Stored items
-*-

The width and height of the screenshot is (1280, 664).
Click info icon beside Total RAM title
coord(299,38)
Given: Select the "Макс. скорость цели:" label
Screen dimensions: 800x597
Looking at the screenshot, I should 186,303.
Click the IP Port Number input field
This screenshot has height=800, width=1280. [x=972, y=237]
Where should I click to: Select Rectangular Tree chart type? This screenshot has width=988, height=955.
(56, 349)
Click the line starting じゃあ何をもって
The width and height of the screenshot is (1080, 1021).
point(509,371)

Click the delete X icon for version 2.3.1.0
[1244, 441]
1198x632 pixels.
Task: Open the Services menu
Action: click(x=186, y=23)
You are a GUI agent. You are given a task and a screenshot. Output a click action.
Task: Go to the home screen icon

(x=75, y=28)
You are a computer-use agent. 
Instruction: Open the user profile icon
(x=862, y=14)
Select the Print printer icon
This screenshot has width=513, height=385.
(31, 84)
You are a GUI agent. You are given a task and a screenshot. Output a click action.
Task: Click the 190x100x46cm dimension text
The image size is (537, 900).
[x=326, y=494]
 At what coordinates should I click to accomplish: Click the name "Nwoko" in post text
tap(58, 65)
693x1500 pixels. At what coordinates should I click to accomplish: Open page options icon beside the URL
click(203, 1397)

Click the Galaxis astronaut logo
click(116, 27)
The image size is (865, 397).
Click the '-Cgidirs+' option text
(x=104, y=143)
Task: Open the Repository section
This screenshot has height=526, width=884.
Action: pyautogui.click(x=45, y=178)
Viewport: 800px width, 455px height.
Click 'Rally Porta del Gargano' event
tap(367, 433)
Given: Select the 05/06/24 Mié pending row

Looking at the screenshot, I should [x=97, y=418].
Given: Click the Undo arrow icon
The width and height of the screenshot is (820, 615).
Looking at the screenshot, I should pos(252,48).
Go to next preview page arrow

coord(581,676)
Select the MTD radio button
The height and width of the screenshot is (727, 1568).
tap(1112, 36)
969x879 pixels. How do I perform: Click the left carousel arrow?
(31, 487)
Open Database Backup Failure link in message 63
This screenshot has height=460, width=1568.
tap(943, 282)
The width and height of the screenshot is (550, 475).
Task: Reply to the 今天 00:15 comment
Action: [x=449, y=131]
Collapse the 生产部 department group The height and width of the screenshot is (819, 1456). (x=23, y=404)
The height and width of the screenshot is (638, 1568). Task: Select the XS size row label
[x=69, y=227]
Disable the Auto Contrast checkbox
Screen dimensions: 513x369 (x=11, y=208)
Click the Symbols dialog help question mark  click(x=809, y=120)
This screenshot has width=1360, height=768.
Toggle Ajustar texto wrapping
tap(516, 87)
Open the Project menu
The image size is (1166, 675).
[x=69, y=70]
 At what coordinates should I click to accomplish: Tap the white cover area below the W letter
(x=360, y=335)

-*-

Work required
The records above must be transcribed line for line, exactly.

Answer space
The width and height of the screenshot is (1280, 664).
Click info icon beside Total RAM title
coord(299,38)
Given: Select the "Макс. скорость цели:" label
Screen dimensions: 800x597
Looking at the screenshot, I should 186,303.
Click the IP Port Number input field
This screenshot has height=800, width=1280. [x=972, y=237]
Where should I click to: Select Rectangular Tree chart type? This screenshot has width=988, height=955.
(56, 349)
Click the line starting じゃあ何をもって
The width and height of the screenshot is (1080, 1021).
point(509,371)

Click the delete X icon for version 2.3.1.0
[1244, 441]
1198x632 pixels.
Task: Open the Services menu
Action: click(x=186, y=23)
You are a GUI agent. You are given a task and a screenshot. Output a click action.
Task: Go to the home screen icon

(x=75, y=28)
You are a computer-use agent. 
Instruction: Open the user profile icon
(x=862, y=14)
Select the Print printer icon
This screenshot has width=513, height=385.
(31, 84)
You are a GUI agent. You are given a task and a screenshot. Output a click action.
Task: Click the 190x100x46cm dimension text
The image size is (537, 900).
[x=326, y=494]
 At what coordinates should I click to accomplish: Click the name "Nwoko" in post text
tap(58, 65)
693x1500 pixels. At what coordinates should I click to accomplish: Open page options icon beside the URL
click(203, 1397)

Click the Galaxis astronaut logo
click(116, 27)
The image size is (865, 397).
Click the '-Cgidirs+' option text
(x=104, y=143)
Task: Open the Repository section
This screenshot has height=526, width=884.
Action: pyautogui.click(x=45, y=178)
Viewport: 800px width, 455px height.
Click 'Rally Porta del Gargano' event
tap(367, 433)
Given: Select the 05/06/24 Mié pending row

Looking at the screenshot, I should [x=97, y=418].
Given: Click the Undo arrow icon
The width and height of the screenshot is (820, 615).
Looking at the screenshot, I should pos(252,48).
Go to next preview page arrow

coord(581,676)
Select the MTD radio button
The height and width of the screenshot is (727, 1568).
tap(1112, 36)
969x879 pixels. How do I perform: Click the left carousel arrow?
(31, 487)
Open Database Backup Failure link in message 63
This screenshot has height=460, width=1568.
tap(943, 282)
The width and height of the screenshot is (550, 475).
Task: Reply to the 今天 00:15 comment
Action: [x=449, y=131]
Collapse the 生产部 department group The height and width of the screenshot is (819, 1456). (x=23, y=404)
The height and width of the screenshot is (638, 1568). Task: Select the XS size row label
[x=69, y=227]
Disable the Auto Contrast checkbox
Screen dimensions: 513x369 (x=11, y=208)
Click the Symbols dialog help question mark  click(x=809, y=120)
This screenshot has width=1360, height=768.
Toggle Ajustar texto wrapping
tap(516, 87)
Open the Project menu
The image size is (1166, 675).
[x=69, y=70]
 At what coordinates should I click to accomplish: Tap the white cover area below the W letter
(x=360, y=335)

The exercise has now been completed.